**WHAT TO DO**
From the first line of the data through the line containing "See details (558, 1720)", return each line exactly.
================================
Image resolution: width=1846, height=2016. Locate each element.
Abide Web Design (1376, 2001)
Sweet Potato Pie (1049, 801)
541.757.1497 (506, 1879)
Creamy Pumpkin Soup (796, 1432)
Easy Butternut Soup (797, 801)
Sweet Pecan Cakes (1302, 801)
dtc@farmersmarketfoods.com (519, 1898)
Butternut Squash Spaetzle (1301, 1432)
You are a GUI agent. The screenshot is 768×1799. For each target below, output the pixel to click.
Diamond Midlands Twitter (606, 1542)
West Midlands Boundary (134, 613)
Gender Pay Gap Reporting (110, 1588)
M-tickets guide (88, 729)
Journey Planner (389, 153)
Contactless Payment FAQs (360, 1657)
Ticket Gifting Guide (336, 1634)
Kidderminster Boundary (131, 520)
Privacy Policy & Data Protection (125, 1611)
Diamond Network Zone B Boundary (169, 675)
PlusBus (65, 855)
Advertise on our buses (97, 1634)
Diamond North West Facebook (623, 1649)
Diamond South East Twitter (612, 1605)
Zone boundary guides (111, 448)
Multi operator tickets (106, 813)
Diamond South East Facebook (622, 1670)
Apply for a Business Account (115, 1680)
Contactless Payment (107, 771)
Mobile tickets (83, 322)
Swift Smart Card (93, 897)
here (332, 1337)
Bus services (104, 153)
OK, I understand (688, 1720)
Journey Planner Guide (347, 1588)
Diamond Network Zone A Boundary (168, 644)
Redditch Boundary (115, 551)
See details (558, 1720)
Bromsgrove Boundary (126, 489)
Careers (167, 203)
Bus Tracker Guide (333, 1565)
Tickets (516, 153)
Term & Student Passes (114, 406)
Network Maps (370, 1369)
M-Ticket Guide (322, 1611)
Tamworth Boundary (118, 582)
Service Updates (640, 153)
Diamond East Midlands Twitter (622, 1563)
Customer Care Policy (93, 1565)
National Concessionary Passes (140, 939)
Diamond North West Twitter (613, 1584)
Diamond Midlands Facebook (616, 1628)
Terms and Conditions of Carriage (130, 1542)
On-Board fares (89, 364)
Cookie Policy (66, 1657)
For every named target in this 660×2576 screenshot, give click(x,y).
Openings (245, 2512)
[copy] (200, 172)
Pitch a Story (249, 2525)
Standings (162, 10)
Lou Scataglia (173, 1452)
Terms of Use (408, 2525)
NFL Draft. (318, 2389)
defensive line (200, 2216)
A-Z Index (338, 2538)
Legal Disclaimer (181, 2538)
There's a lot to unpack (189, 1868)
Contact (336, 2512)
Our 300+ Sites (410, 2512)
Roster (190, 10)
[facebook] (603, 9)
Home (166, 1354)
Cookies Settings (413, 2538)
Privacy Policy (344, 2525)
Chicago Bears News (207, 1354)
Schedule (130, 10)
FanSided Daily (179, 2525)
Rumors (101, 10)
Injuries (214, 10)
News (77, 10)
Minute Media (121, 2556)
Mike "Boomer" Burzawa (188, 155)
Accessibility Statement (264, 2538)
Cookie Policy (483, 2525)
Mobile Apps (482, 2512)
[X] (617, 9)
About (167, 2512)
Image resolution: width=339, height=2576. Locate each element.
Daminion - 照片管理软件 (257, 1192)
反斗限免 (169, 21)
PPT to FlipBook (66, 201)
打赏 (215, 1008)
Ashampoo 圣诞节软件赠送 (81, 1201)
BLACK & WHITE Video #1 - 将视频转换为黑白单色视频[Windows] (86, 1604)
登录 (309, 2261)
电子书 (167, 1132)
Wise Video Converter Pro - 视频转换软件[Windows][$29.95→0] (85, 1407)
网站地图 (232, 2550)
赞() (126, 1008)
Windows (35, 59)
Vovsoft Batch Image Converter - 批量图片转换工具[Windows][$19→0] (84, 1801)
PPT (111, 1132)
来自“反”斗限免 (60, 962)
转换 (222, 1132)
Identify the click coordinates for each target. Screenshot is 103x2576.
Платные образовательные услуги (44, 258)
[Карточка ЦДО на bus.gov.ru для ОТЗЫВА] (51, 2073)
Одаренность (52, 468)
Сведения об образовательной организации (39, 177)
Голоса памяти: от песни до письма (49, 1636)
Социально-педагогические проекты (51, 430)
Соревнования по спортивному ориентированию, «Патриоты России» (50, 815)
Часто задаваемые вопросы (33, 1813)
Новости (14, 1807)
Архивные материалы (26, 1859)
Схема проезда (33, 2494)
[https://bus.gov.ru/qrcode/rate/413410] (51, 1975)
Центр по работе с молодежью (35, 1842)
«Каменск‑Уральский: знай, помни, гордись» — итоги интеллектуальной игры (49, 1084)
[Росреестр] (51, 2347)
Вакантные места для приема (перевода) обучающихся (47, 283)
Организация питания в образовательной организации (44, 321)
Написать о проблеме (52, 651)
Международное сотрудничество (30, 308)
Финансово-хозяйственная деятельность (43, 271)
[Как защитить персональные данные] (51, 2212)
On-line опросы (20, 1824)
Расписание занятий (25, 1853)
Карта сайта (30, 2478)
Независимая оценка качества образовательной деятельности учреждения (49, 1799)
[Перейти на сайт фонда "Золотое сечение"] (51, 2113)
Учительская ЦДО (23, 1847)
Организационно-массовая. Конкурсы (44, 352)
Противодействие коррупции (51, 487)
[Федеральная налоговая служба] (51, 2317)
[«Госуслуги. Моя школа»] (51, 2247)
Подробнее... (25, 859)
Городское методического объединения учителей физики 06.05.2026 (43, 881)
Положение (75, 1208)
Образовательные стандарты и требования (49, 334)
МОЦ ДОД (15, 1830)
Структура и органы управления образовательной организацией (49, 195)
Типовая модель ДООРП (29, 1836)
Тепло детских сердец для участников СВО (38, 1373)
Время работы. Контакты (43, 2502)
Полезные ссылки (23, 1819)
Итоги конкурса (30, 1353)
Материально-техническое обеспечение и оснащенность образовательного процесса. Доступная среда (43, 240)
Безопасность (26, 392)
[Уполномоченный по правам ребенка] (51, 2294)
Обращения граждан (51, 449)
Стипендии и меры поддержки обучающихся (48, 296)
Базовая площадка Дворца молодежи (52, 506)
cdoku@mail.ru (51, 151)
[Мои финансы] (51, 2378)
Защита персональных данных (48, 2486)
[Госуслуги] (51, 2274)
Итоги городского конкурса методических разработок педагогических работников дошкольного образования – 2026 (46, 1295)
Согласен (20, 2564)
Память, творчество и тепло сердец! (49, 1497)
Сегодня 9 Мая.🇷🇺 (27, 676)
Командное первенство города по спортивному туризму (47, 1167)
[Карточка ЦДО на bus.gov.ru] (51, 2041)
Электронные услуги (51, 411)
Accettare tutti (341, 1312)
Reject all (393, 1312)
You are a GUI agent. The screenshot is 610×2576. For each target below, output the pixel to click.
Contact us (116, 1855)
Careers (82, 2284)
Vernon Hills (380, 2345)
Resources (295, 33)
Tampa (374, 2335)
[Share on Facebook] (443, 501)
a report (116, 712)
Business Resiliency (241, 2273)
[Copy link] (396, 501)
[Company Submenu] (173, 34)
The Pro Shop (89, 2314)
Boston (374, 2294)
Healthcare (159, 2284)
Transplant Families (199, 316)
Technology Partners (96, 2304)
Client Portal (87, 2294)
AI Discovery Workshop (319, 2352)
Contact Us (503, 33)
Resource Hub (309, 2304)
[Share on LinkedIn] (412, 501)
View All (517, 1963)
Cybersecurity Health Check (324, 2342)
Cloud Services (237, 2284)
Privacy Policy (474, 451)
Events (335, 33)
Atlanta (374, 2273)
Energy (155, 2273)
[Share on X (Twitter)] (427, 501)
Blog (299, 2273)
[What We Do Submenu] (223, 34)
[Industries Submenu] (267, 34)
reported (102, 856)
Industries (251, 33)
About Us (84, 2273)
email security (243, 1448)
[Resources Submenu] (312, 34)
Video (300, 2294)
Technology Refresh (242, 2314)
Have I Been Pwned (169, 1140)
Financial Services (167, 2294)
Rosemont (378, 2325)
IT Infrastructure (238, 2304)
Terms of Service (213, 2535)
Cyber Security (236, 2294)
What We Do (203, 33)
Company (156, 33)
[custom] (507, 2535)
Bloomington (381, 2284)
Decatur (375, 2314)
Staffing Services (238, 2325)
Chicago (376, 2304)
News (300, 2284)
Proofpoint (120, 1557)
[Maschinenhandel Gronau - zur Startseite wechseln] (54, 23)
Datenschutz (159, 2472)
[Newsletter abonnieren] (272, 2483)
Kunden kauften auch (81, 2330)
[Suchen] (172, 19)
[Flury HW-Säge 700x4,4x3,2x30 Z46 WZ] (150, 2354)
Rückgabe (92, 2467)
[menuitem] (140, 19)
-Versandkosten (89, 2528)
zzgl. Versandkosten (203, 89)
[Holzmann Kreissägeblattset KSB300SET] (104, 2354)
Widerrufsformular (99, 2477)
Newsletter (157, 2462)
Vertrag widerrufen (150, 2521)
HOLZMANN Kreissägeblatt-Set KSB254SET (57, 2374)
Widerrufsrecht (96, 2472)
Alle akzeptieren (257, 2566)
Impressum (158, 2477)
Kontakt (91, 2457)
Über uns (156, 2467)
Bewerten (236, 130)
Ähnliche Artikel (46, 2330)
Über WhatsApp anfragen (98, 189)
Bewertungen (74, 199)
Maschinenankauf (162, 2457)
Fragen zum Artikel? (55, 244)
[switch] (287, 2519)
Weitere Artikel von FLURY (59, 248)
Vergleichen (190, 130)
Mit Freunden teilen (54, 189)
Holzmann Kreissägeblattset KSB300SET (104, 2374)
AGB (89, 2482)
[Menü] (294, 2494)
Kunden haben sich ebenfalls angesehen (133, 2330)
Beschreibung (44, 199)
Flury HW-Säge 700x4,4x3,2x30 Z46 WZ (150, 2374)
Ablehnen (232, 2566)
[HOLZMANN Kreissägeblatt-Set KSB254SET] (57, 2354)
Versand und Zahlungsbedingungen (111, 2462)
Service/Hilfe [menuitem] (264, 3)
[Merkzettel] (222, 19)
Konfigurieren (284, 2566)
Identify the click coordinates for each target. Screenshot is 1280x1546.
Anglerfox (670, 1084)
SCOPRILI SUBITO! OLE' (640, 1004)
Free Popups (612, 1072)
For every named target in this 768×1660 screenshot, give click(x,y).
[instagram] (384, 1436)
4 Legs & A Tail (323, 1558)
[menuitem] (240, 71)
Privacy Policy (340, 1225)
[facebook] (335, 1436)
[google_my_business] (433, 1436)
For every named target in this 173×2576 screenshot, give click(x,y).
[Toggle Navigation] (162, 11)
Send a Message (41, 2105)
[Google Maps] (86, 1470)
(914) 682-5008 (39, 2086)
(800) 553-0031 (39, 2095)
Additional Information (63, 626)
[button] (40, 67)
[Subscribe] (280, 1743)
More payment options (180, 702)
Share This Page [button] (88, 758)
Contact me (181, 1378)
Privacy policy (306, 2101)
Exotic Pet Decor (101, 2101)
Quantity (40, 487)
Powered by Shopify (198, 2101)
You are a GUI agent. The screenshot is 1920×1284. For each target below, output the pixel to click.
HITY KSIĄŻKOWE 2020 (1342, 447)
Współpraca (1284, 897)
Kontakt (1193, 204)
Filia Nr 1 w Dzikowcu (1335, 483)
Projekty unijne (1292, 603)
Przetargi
================================
**ANSWER TO THIS EXERCISE**
Image resolution: width=1846, height=2016. Locate each element.
Abide Web Design (1376, 2001)
Sweet Potato Pie (1049, 801)
541.757.1497 (506, 1879)
Creamy Pumpkin Soup (796, 1432)
Easy Butternut Soup (797, 801)
Sweet Pecan Cakes (1302, 801)
dtc@farmersmarketfoods.com (519, 1898)
Butternut Squash Spaetzle (1301, 1432)
You are a GUI agent. The screenshot is 768×1799. For each target below, output the pixel to click.
Diamond Midlands Twitter (606, 1542)
West Midlands Boundary (134, 613)
Gender Pay Gap Reporting (110, 1588)
M-tickets guide (88, 729)
Journey Planner (389, 153)
Contactless Payment FAQs (360, 1657)
Ticket Gifting Guide (336, 1634)
Kidderminster Boundary (131, 520)
Privacy Policy & Data Protection (125, 1611)
Diamond Network Zone B Boundary (169, 675)
PlusBus (65, 855)
Advertise on our buses (97, 1634)
Diamond North West Facebook (623, 1649)
Diamond South East Twitter (612, 1605)
Zone boundary guides (111, 448)
Multi operator tickets (106, 813)
Diamond South East Facebook (622, 1670)
Apply for a Business Account (115, 1680)
Contactless Payment (107, 771)
Mobile tickets (83, 322)
Swift Smart Card (93, 897)
here (332, 1337)
Bus services (104, 153)
OK, I understand (688, 1720)
Journey Planner Guide (347, 1588)
Diamond Network Zone A Boundary (168, 644)
Redditch Boundary (115, 551)
See details (558, 1720)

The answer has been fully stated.